Quando sinais semelhantes começam a surgir em lugares tão improváveis, gosto de fazer o exercício que dá sentido a este espaço: observar, conectar e escrever.
Foi exatamente essa sensação que tive ao ler uma reportagem publicada pela Forbes, e repercutida por outros veículos internacionais.
Ela conta a história de uma jovem recém-formada que trabalhava no mercado financeiro e se fez uma pergunta cada vez mais comum: o que acontece quando a inteligência artificial puder fazer meu trabalho melhor do que eu?
Ao refletir sobre a própria trajetória, ela percebeu que seu maior diferencial talvez não estivesse nas competências técnicas. Era inteligente, curiosa, boa comunicadora e apaixonada por temas como inteligência artificial, biohacking, criptomoedas e longevidade.
Assuntos que, segundo ela, transformavam um jantar qualquer em horas de conversa.
Foi então que tomou uma decisão improvável.
Abandonou a carreira tradicional e passou a atuar como acompanhante de alto padrão para executivos, investidores e fundadores de startups do Vale do Silício.
Mas o aspecto mais curioso da história não é esse.
Seu diferencial não era apenas a beleza.
Era a capacidade de conversar.
Conversar sobre tecnologia com quem desenvolve tecnologia.
Discutir o futuro com quem o está construindo.
A reportagem mostra que ela não permaneceu sozinha por muito tempo. Outras mulheres, igualmente jovens, instruídas e com forte repertório intelectual, passaram a ocupar esse mesmo espaço, dando origem ao que alguns passaram a chamar de nerdy escorts.
Em seus perfis, misturam ensaios fotográficos com reflexões sobre ciência, IA e inovação.
Alguns sites transformam o agendamento em experiências gamificadas. E muitos encontros, segundo a própria reportagem, são marcados por longas conversas sobre o futuro muito mais do que por qualquer outro motivo.
Não pretendo discutir aqui os aspectos éticos dessa atividade.
O que me interessa é aquilo que ela revela.
Porque, quando retiramos o elemento mais chamativo da notícia, sobra uma
pergunta fascinante.
O que pessoas que vivem cercadas pelas tecnologias mais avançadas do planeta estão, de fato, comprando?

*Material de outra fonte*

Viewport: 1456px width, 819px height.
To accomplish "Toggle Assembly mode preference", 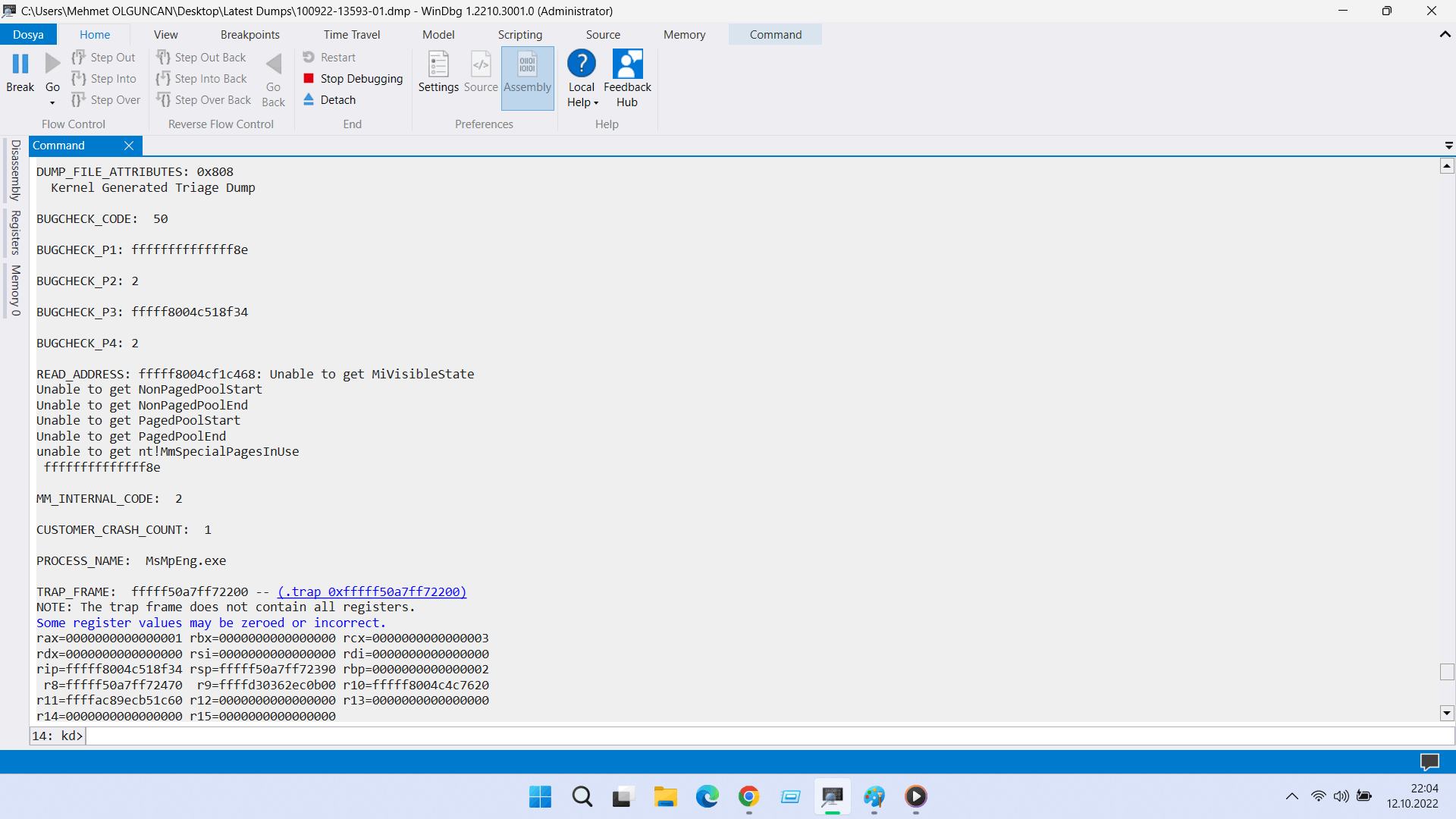I will pos(527,65).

Talvez a resposta seja simples.
Elas estão comprando atenção.
Presença. Escuta. Repertório. Curiosidade. Conexão.
Durante décadas, mercados valorizaram aquilo que era escasso.
Primeiro, foi a força física.
Depois, o conhecimento técnico.
Agora que boa parte desse conhecimento pode ser acessado — ou até executado — por sistemas inteligentes, a escassez parece ter mudado de lugar.
E mercados fazem o que sempre fizeram.
Passam a atribuir mais valor ao que continua raro.
Talvez seja por isso que esse mesmo movimento apareça em tantos lugares ao mesmo tempo.
Na publicidade, campanhas feitas à mão chamam atenção justamente por
parecerem humanas.
Na literatura, cresce o desejo por histórias capazes de criar pertencimento.
Na música, volta a discussão sobre autoria, identidade e permanência.
Agora, até uma reportagem como essa parece apontar para a mesma direção.
Não porque esses universos tenham relação entre si.
Mas porque todos respondem à mesma transformação cultural.
Quanto mais eficiente se torna a tecnologia, mais percebemos o valor daquilo que ela
não substitui.
Não porque seja impossível de reproduzir.
Mas porque continua sendo raro.
Talvez ainda seja cedo para afirmar que estamos diante de uma mudança definitiva.
Mas os sinais estão convergindo.
E quando mercados tão diferentes começam a precificar as mesmas qualidades, vale a pena prestar atenção.
Porque toda revolução tecnológica redefine aquilo que é abundante.
E, ao fazer isso, redefine também o valor da escassez.
Talvez seja essa a grande pergunta da era da inteligência artificial.
Não quanto a tecnologia vale.
Mas quanto vale aquilo que continua profundamente humano.
Em outras palavras: quanto você, humano, vale?